* **Explore the material**:
1. In the article about wills, what share of the American public does Consumer Reports estimate has no will at all?
2. From the article about wills, write out the passage starting at "First: a will." and ending at "Abraham Lincoln. Honest.".
3. Extend the article about wills and other end-of-life legal documents, picking up after its last sentence.

* **Text excerpt**:
*** Begin section ***

Last will and testament - do you have one?

Ben Franklin said, "In this world nothing can be said to be certain, except death and taxes."
And while the statement is depressing, it is true. Fortunately, there are three major legal documents that can help with those certainties. They all deal with end of life, and near end of life, types of circumstances. On today's Money Monday with David Seeger (President & CEO of Great Lakes Credit Union), he shared with us the following information.

First: a will. It is estimated by Consumer Reports that 56% of the American public have no will what-so-ever. They are in good company, as 4 past American Presidents did not have a will at the time of their death. One of them was Abraham Lincoln. Honest.

By definition, a will is a legal declaration of which a person names one or more persons to manage his/her estate and provides for the transfer of his/her property at death. A will is often referred to and titled as a "Last Will and Testament." The will part of the document deals with the disposition of real estate and the testament part refers to personal property and any other special instructions given by the "testor."

*** End section ***

* **Records**:

*** Begin section ***

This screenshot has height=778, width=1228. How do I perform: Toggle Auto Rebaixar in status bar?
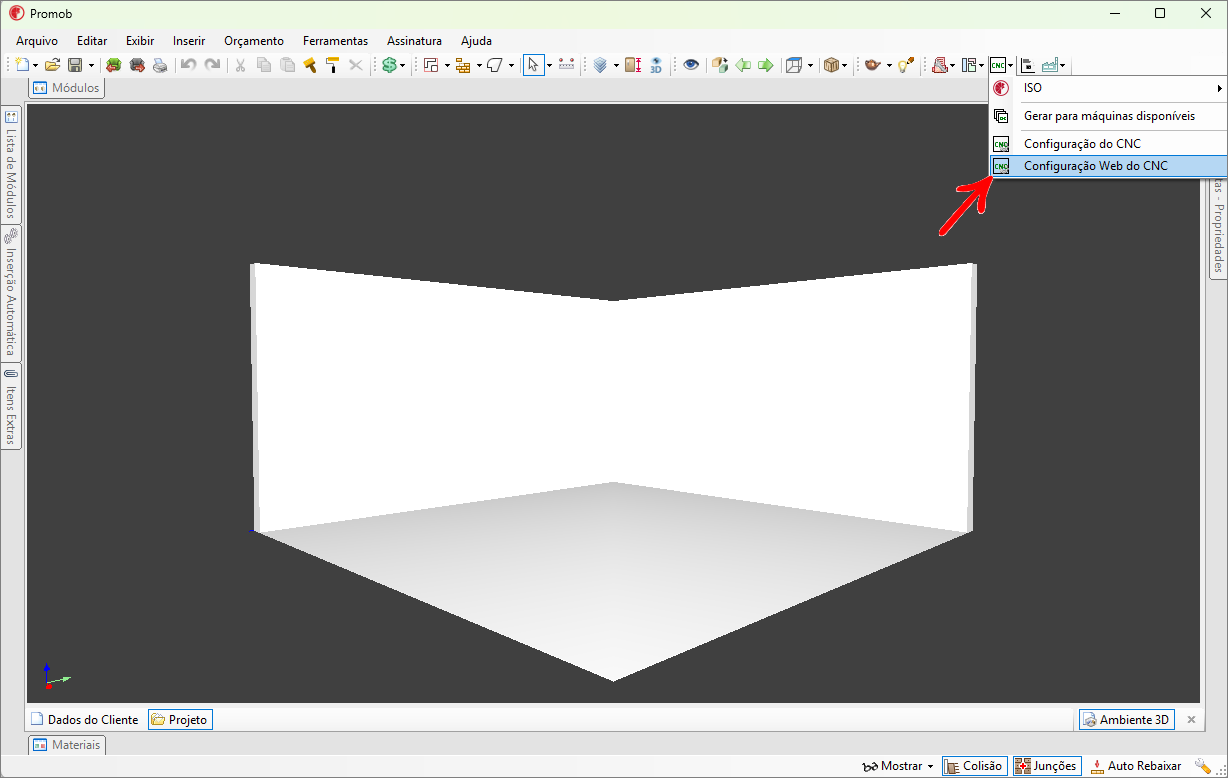click(x=1135, y=766)
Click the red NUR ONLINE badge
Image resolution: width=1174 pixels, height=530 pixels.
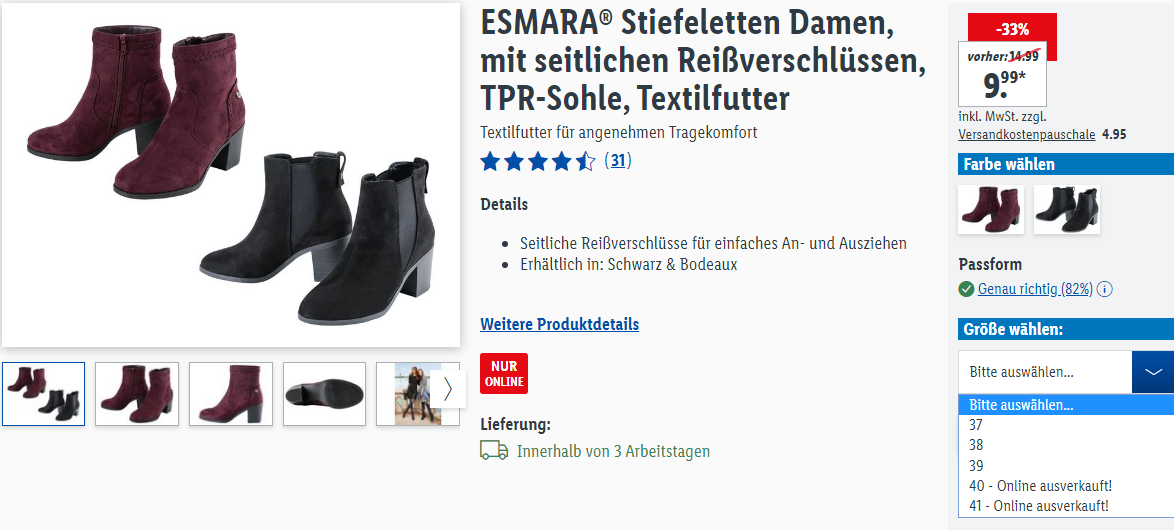click(x=504, y=374)
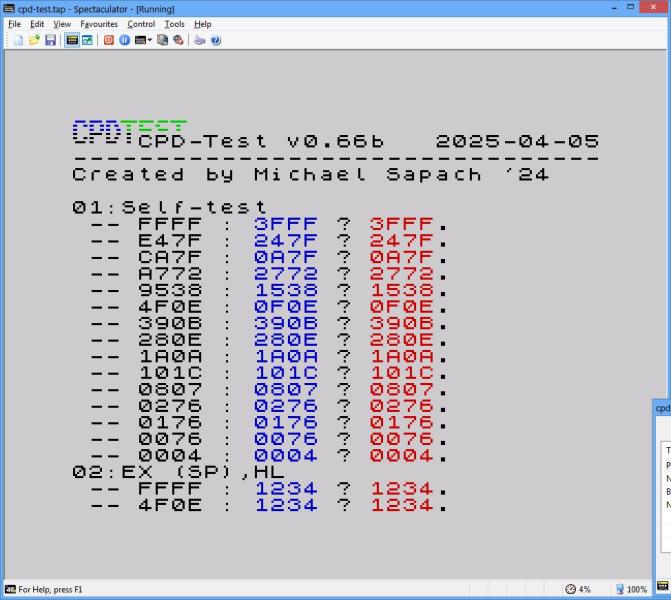The height and width of the screenshot is (600, 671).
Task: Open the Favourites menu
Action: click(x=98, y=24)
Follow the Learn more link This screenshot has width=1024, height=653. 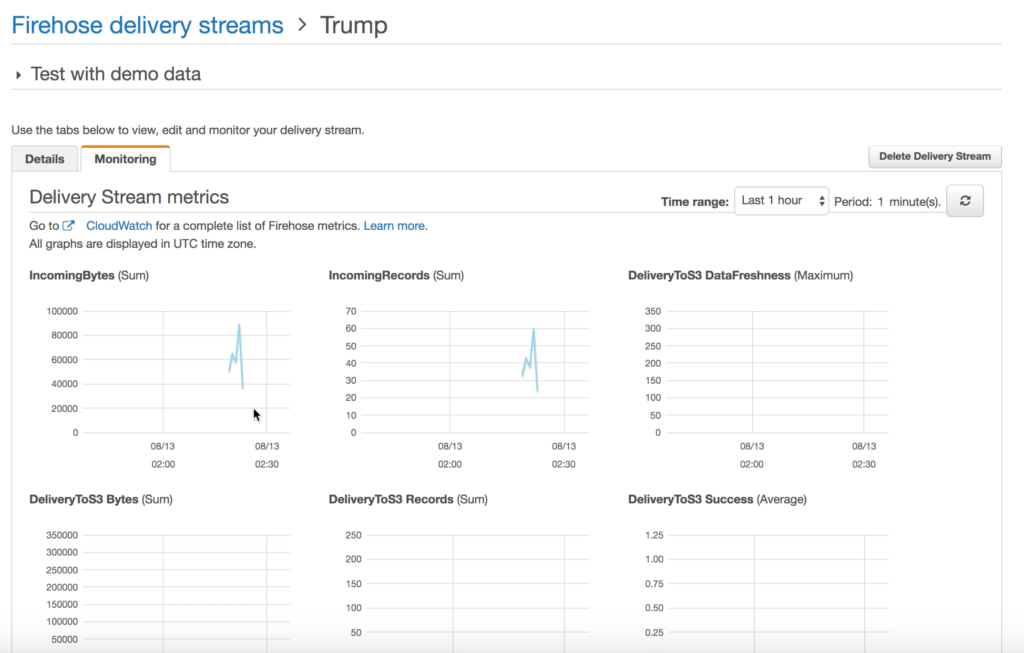click(x=395, y=226)
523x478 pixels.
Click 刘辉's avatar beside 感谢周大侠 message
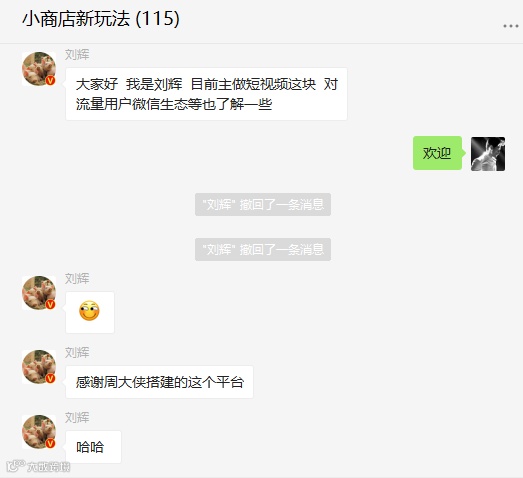[x=39, y=367]
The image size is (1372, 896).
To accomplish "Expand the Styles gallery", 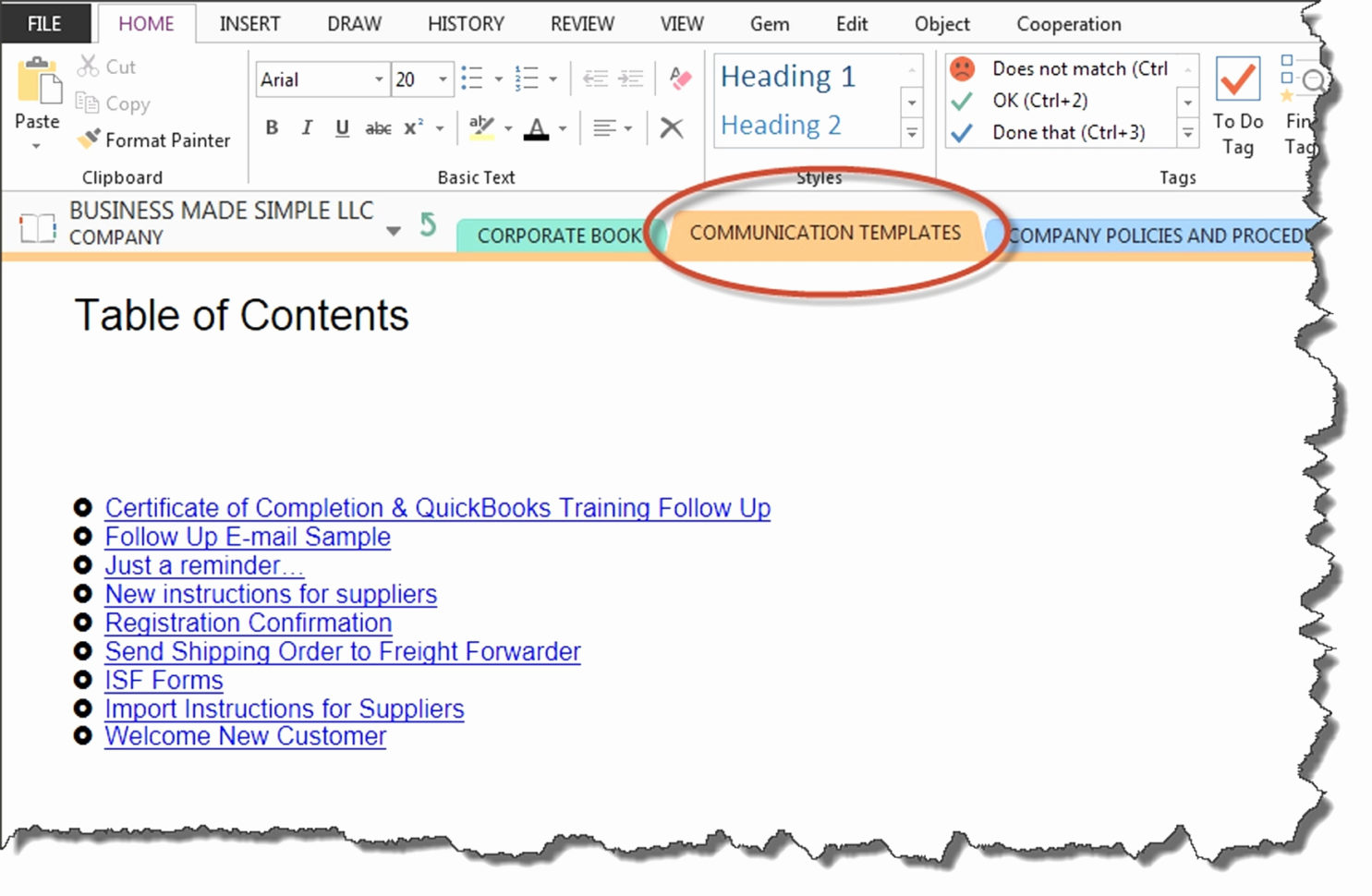I will [x=912, y=133].
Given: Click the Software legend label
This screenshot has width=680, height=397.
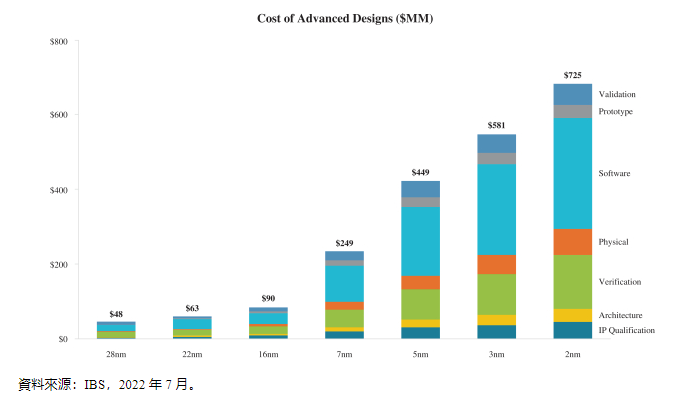Looking at the screenshot, I should pos(615,173).
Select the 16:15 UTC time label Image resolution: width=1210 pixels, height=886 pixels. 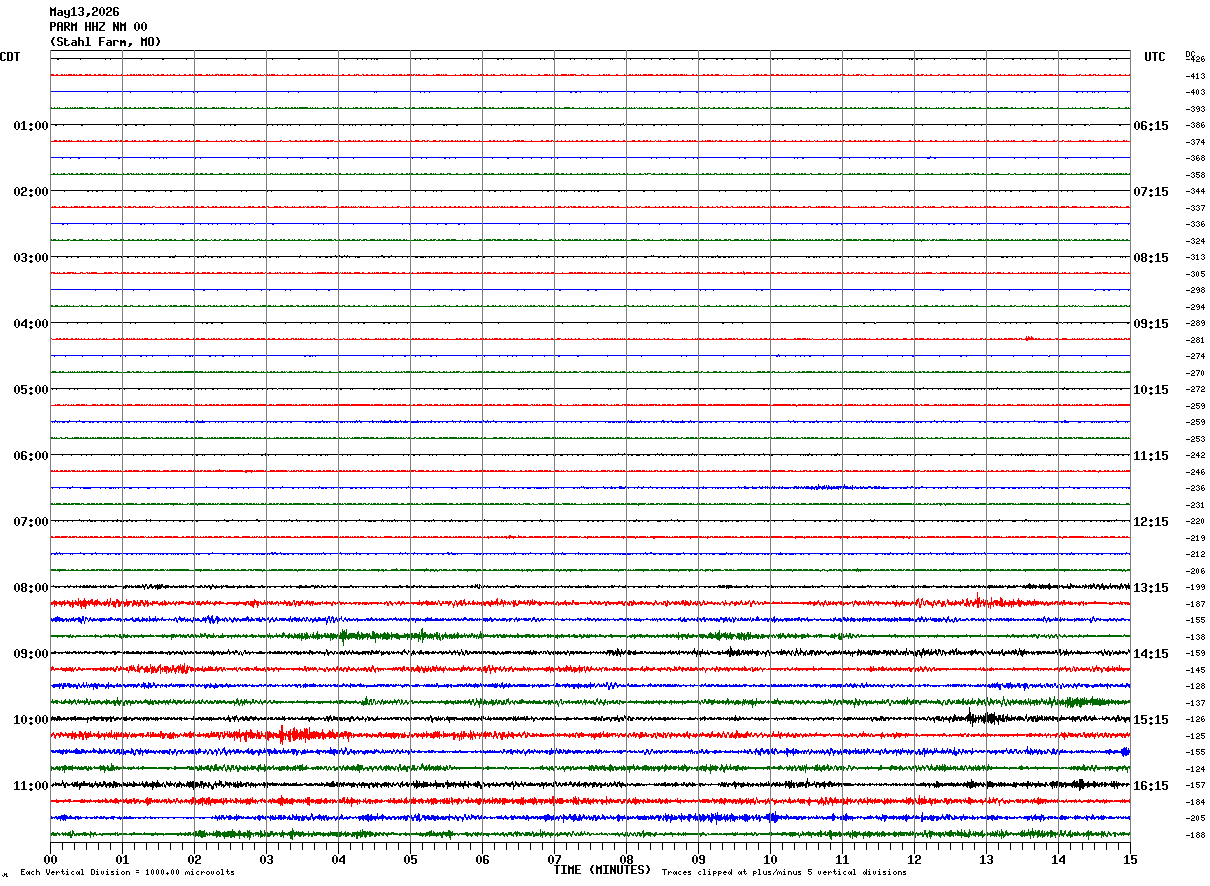1151,786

*** End section ***

* **Outputs in order**:
1. 56%

2.
First: a will. It is estimated by Consumer Reports that 56% of the American public have no will what-so-ever. They are in good company, as 4 past American Presidents did not have a will at the time of their death. One of them was Abraham Lincoln. Honest.

3.
A person that dies without a will is said to be intestate and the laws of the state of their residence dictates how their estate is to be distributed. If the deceased person had minor children, the court would also determine who would receive custody of the children which may or may not have been the intention of the deceased parent.

A will remains in effect until another will is written.

Second: a living will. Also known as an advanced health care directive, a living will provides specific directions about the course of treatment that is to be followed by health care providers and caregivers.

A living will may also express wishes about the use or foregoing of food and water if supplied via tubes or medical devices. It is only used if the individual has become unable to give informed consent or refusal due to incapacity.

Currently, it is estimated that 41% of Americans have completed a living will.

Third: a durable power of attorney. Sometimes referred to as "a power of attorney with durable provisions," this allows a designated person to act and/or make decisions on behalf of the person that has become incapacitated due to deteriorating health and cannot act in his own behalf any longer. They are also empowered to make end of life decisions for the individual. A durable power of attorney ceases upon the death of the individual.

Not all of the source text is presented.